When orchestration makes sense

Kubernetes orchestration earns its complexity in specific situations:

High scale with variable load. If your services handle traffic that spikes 10x during peak hours, auto-scaling container replicas across a pool of nodes is exactly what orchestration was designed for.

Many independently deployed services. Organizations running 20, 50, or 100+ microservices benefit from a unified control plane that handles service discovery, load balancing, and deployment rollouts across all of them.

Multi-cloud or hybrid deployments. Kubernetes provides a consistent abstraction layer whether you're running on AWS, GCP, Azure, or your own hardware. Teams that need workload portability across environments get real value from this.

Strict compliance or isolation requirements. Kubernetes' namespace and network policy features let teams enforce isolation boundaries between workloads, which matters in regulated industries.

When it doesn't

The uncomfortable truth about Kubernetes is that the majority of teams using it don't fall into any of those categories. They're running a modest number of services at moderate scale, and they've adopted Kubernetes because it felt like the professional, industry-standard choice.

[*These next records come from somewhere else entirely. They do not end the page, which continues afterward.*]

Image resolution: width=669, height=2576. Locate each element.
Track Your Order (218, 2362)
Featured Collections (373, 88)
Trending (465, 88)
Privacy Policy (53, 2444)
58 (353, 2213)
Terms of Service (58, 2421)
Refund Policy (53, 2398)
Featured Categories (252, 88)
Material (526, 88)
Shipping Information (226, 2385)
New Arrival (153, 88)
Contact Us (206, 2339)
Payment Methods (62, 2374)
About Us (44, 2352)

The costs are concrete. Kubernetes requires dedicated expertise: someone who understands YAML manifests, Helm charts, networking policies, RBAC, and debugging across pods, services, and ingress layers. Managed offerings like EKS, GKE, and AKS reduce the operational burden but don't eliminate it. You still own the configuration, monitoring, and upgrade lifecycle. And the compute overhead of running a Kubernetes cluster (the control plane, system pods, monitoring agents) is non-trivial for smaller workloads.

For a team of 3-15 engineers shipping a product with a few backend services, the time spent managing Kubernetes infrastructure is time not spent building features. The orchestration layer becomes the thing that needs the most care and attention, rather than the application itself.

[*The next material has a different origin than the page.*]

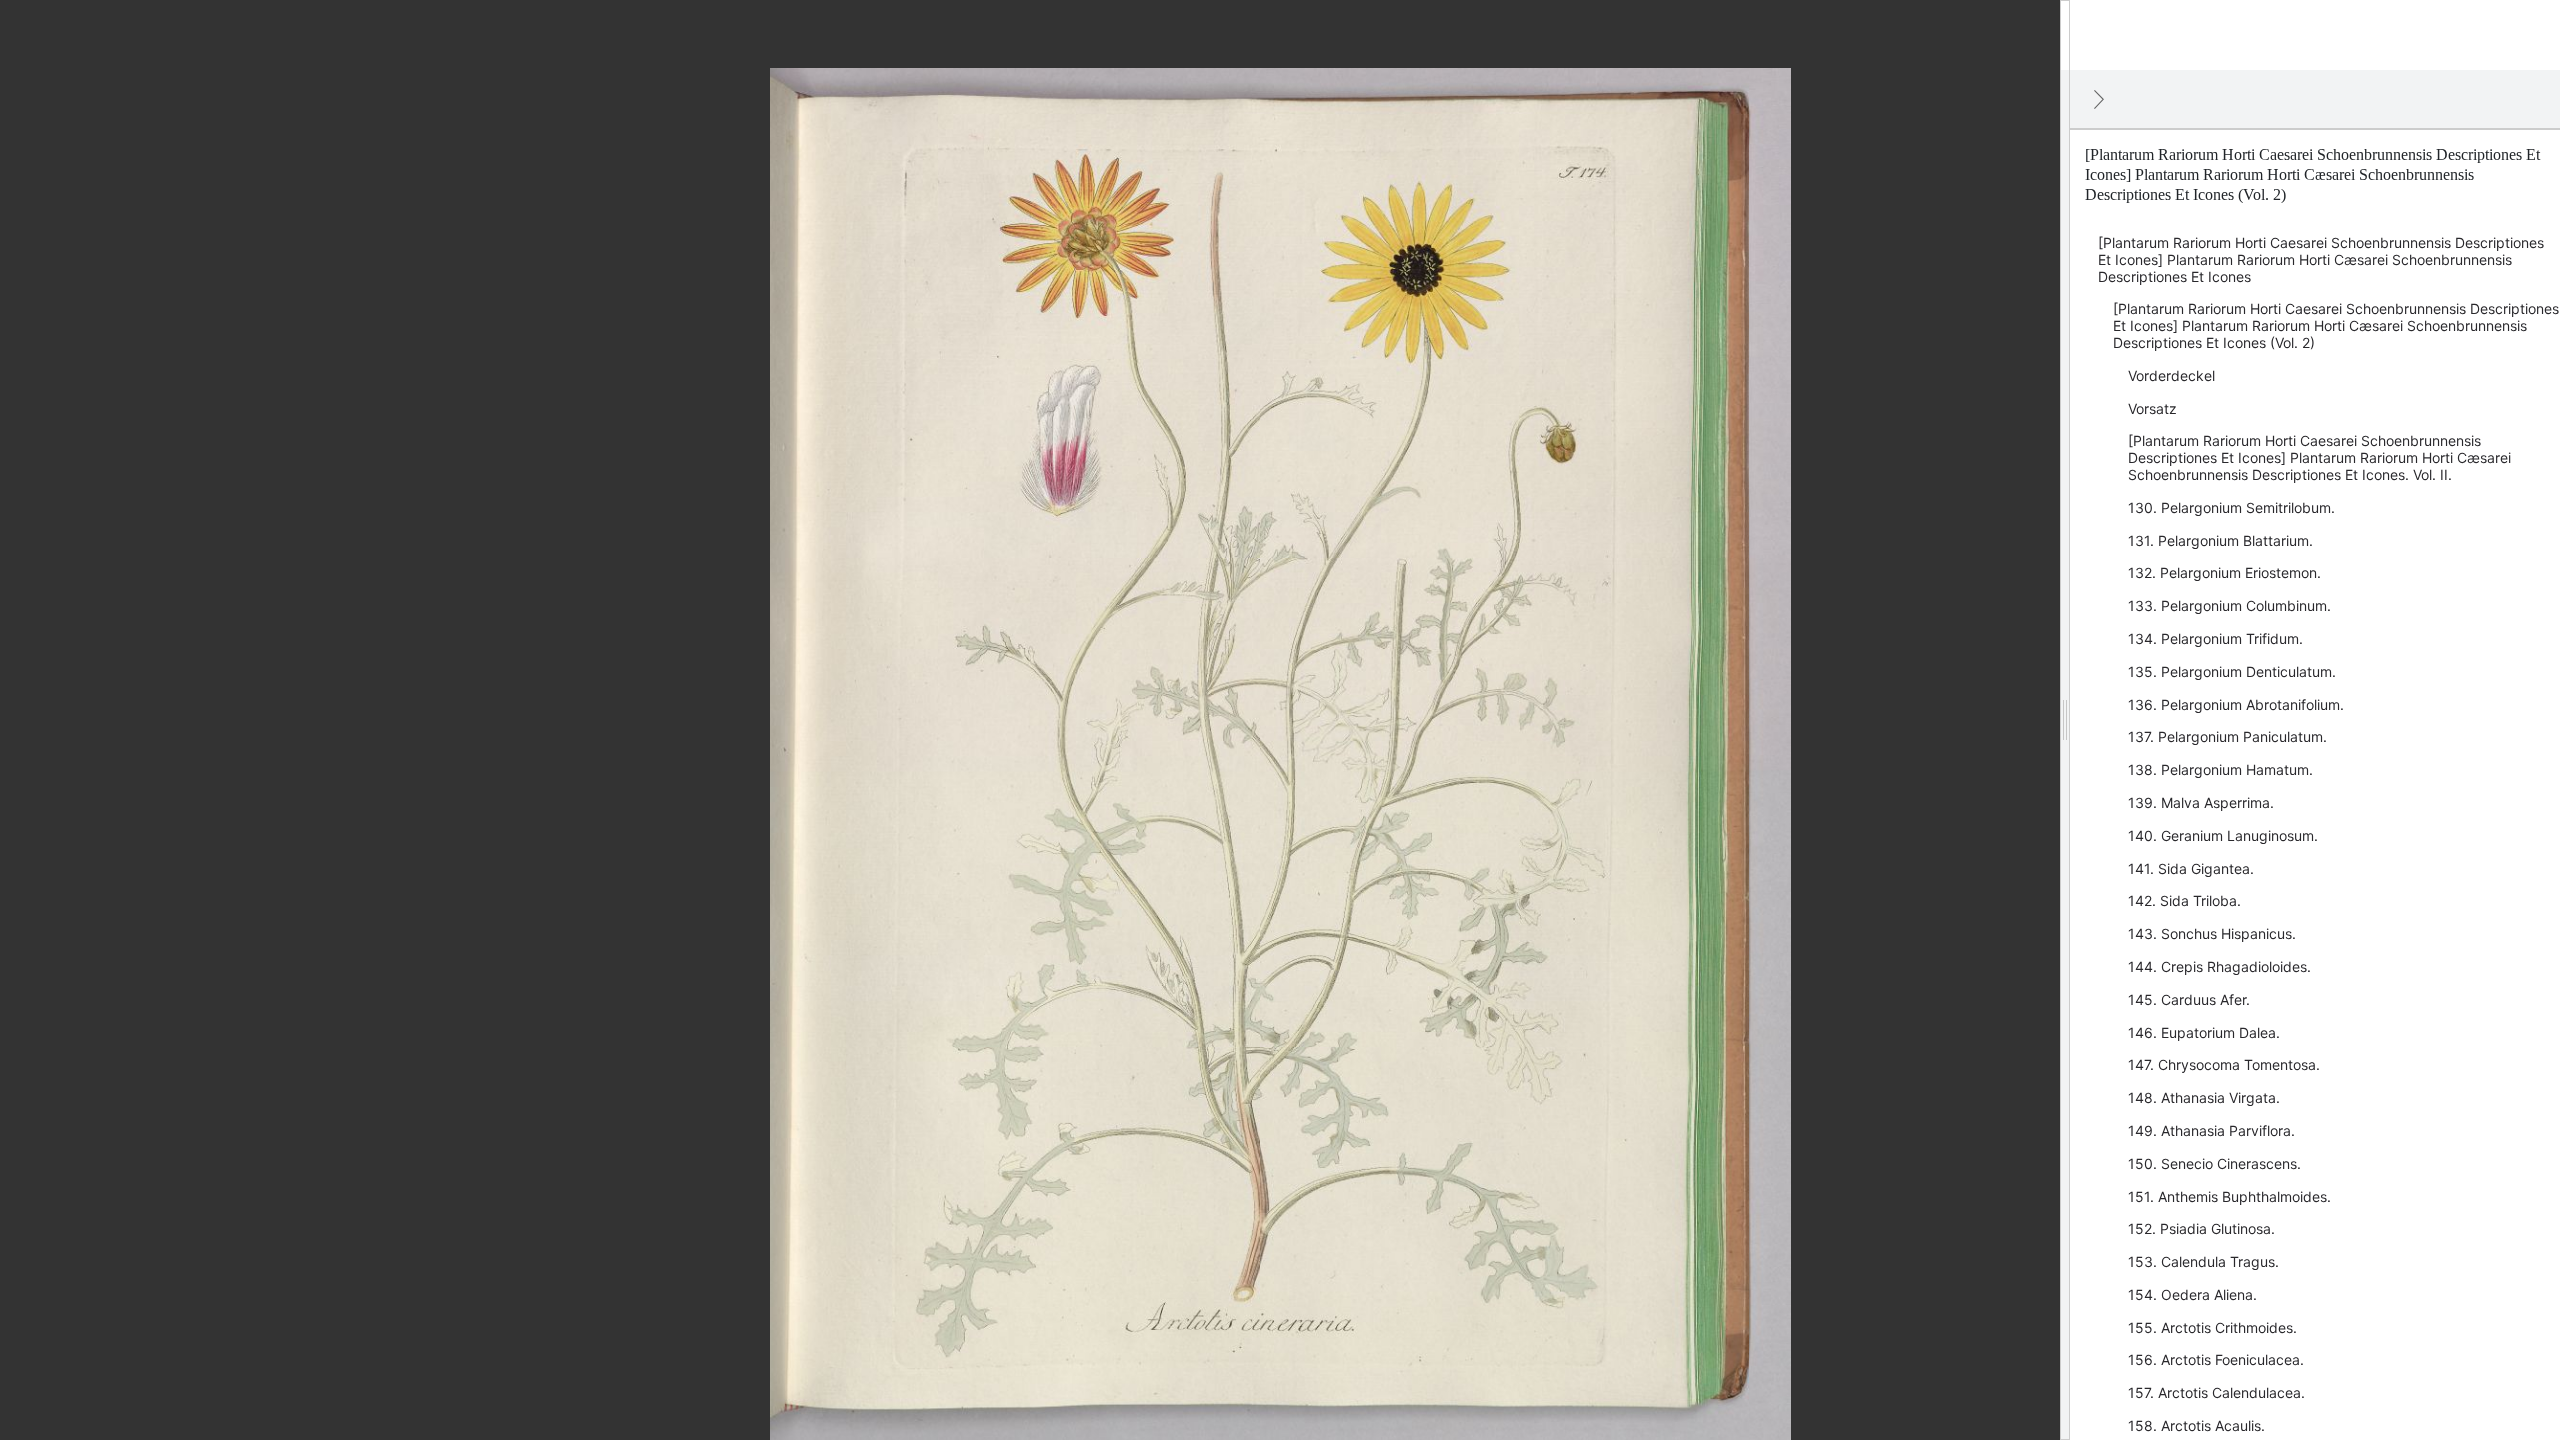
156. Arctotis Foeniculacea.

Kubernetes orchestration alternatives

The alternative isn't "go back to running everything on a single VM." Several approaches give you production-grade deployments without the operational weight of Kubernetes:

Managed container platforms like AWS Fargate and Google Cloud Run let you deploy containers without managing clusters or nodes. You push a container image, define scaling rules, and the platform handles placement and infrastructure. You lose some of Kubernetes' flexibility, but you also lose the YAML.

Platform-as-a-Service (PaaS) offerings abstract further, managing both infrastructure and deployment pipelines. The tradeoff is less control over the underlying compute.

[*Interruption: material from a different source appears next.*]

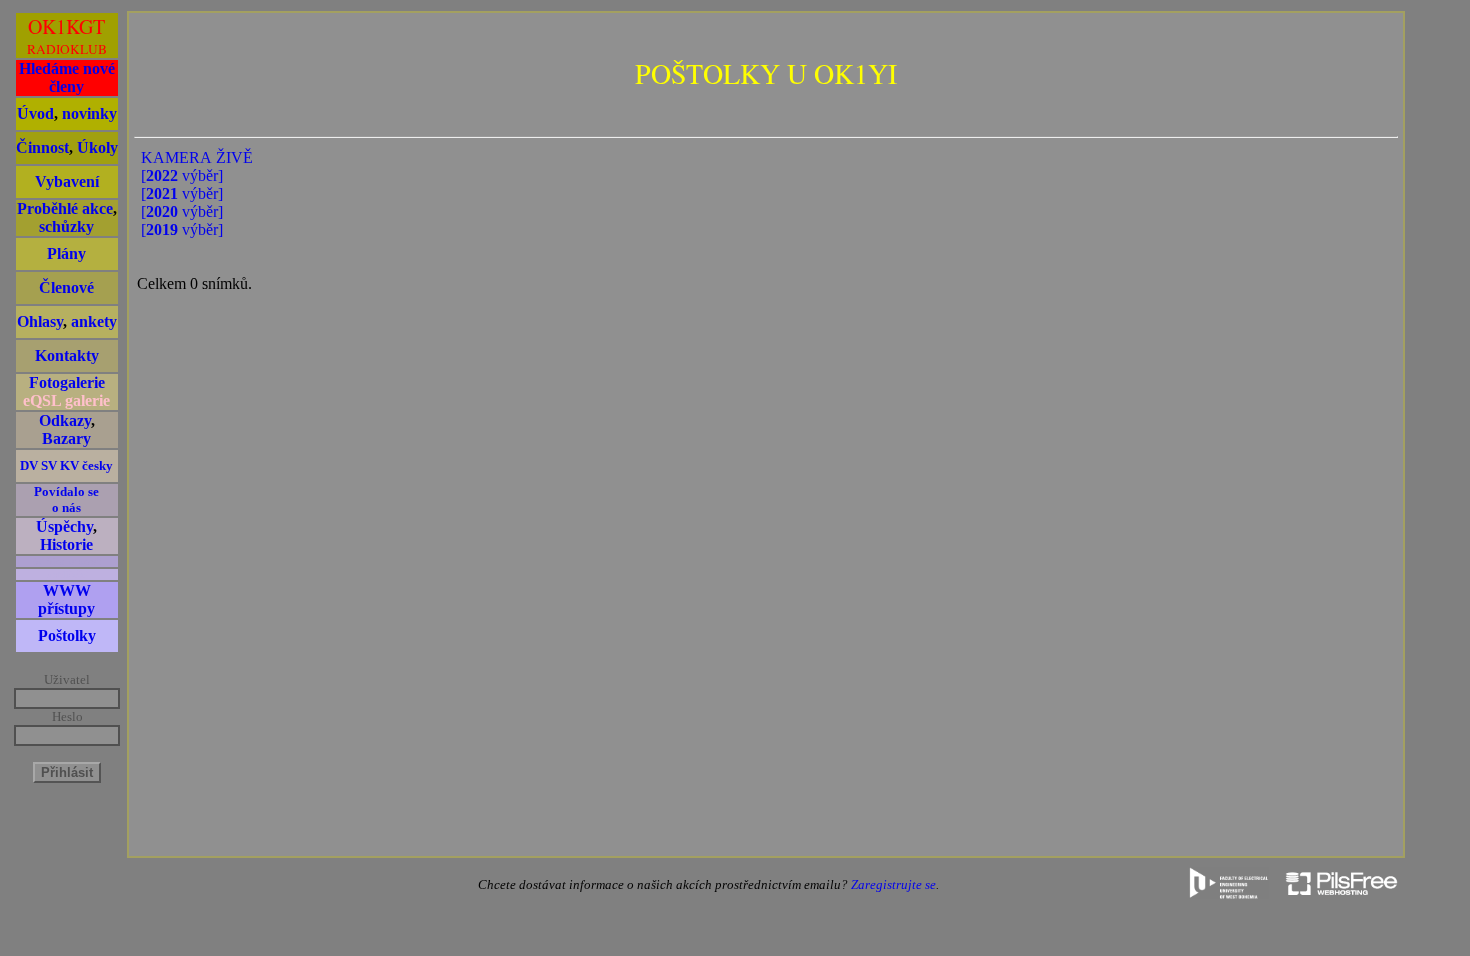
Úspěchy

Infrastructure from code takes a different approach entirely. Instead of writing application code and then separately configuring orchestration, networking, and infrastructure, the infrastructure is derived from the application code itself.

Encore is an open-source backend framework for TypeScript and Go that works this way. You define services, databases, pub/sub topics, and cron jobs using the framework's type-safe APIs. Encore's tooling parses your application code, understands what infrastructure is needed, and Encore Cloud provisions it in your own AWS or GCP account. You don't write Kubernetes manifests, Terraform configuration, or Dockerfiles. The infrastructure topology is a function of your application architecture, not a separate layer you manage in parallel.

This matters because for most teams, the goal was never "run Kubernetes." It was "deploy reliable backend services to the cloud." Orchestration is one way to get there. Deriving infrastructure directly from code is another, one that sidesteps the operational complexity rather than managing it.

Choosing the right approach

The decision comes down to what you're actually optimizing for. If you need fine-grained control over container placement, custom networking topologies, or multi-cloud portability, Kubernetes orchestration is purpose-built for that. If you need to ship backend services to production reliably and your team would rather spend time on application logic than infrastructure management, the alternatives have matured enough to be the better choice.